WHAT YOU NEED TO DO:
For the entries below, repeat exactly each line starting with the one that contains "Where should I" and going on through the one that contains "Enable the AMD Assistant toggle switch", and no others.

INFORMATION SHOWN:
---*---

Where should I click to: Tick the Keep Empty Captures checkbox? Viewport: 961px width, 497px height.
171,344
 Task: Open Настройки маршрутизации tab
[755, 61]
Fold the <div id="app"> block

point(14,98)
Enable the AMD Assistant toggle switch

---*---

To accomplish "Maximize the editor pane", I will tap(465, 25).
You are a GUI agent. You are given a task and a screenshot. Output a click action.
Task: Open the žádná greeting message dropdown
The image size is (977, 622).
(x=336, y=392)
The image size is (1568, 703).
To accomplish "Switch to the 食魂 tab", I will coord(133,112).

---*---

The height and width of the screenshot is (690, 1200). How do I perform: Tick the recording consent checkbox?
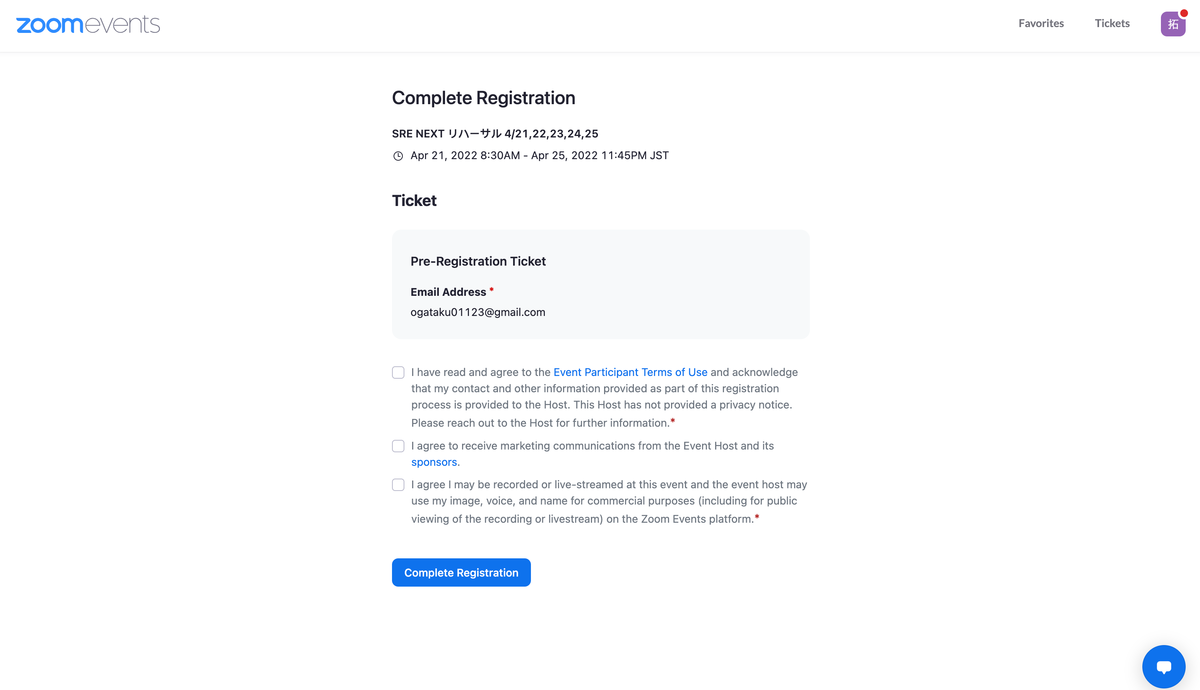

---*---

FINISHED TASK:
Where should I click to: Tick the Keep Empty Captures checkbox? Viewport: 961px width, 497px height.
171,344
 Task: Open Настройки маршрутизации tab
[755, 61]
Fold the <div id="app"> block

point(14,98)
Enable the AMD Assistant toggle switch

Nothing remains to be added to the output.